Education: BSc. (Manitoba, 1941); M.D. (Manitoba, 1949).
Positions: Professor in Pediatrics, Demonstrator in Pediatrics, 1955; Lecturer in Paediatrics, 1959.
Dr. Percy Barsky’s specialization was in the field of paediatrics. Upon his graduation, Percy practices medicine in Saskatchewan. Later, he came back to Winnipeg to start his training in paediatrics and at that point worked with Dr. Harry Medovy. Percy made many contributions to the profession. In the 1950s, there was a quota system for Jewish students to enter the Manitoba medical college.
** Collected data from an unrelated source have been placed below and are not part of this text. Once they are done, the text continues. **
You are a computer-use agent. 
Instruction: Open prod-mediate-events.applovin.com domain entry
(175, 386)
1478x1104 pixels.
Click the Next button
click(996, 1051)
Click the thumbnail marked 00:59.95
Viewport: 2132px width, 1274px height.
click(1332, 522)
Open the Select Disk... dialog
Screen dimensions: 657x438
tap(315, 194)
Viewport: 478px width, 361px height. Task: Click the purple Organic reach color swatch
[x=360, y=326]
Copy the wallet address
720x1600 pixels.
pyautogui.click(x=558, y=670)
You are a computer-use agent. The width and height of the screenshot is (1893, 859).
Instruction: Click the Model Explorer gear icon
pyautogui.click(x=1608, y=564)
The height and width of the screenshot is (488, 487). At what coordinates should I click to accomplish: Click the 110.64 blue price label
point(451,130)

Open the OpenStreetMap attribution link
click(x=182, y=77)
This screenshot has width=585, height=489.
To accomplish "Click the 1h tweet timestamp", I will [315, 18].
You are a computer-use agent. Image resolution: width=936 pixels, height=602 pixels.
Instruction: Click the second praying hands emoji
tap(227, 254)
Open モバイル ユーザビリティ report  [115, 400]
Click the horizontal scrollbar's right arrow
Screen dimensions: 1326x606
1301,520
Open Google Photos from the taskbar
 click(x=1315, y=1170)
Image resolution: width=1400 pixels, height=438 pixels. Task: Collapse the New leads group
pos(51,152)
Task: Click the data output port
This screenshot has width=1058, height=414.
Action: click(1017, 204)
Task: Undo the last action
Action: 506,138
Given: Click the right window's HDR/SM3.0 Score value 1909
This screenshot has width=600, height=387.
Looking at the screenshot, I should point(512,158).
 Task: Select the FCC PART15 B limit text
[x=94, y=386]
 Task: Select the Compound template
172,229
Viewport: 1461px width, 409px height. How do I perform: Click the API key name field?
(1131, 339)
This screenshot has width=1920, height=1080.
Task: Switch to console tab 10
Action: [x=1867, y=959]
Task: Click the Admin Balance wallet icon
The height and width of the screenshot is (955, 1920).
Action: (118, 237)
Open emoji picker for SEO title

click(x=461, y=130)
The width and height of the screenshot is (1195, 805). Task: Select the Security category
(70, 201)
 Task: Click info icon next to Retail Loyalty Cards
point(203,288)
Percy worked with Shlomo Mitchell to help him abolish the quota system at the medical school. They hired a lawyer and the matter was taken to court and the legislation was passed that Jewish students could enter the medical school.
Percy was an intellectual and when he had time, he had a strong commitment to Judaism. He was an ardent attender of the Winnipeg Symphony, he was an avid reader. Percy was a fighter for social justice. If he knew of someone who was treated unfairly, he would stand up for them and after time his approach worked.
Even though Percy maintained a serious demeanour, he had a wonderful sense of humour. He focused on an ability to relate to people. People trusted him immediately. He was wonderful in his interactions with children of all ages.
There was a polio epidemic in Winnipeg in the 1950s where Percy contracted the disease. I can recall my parents visiting him on a daily basis. Polio had reaching effects on Percy and it affected his walking and breathing. I was five years old at the time. My parents worked very hard to help Percy leave the iron lung. Percy’s long-term goal was to become a doctor – something he fought for and achieved. In many ways he was a role model for others.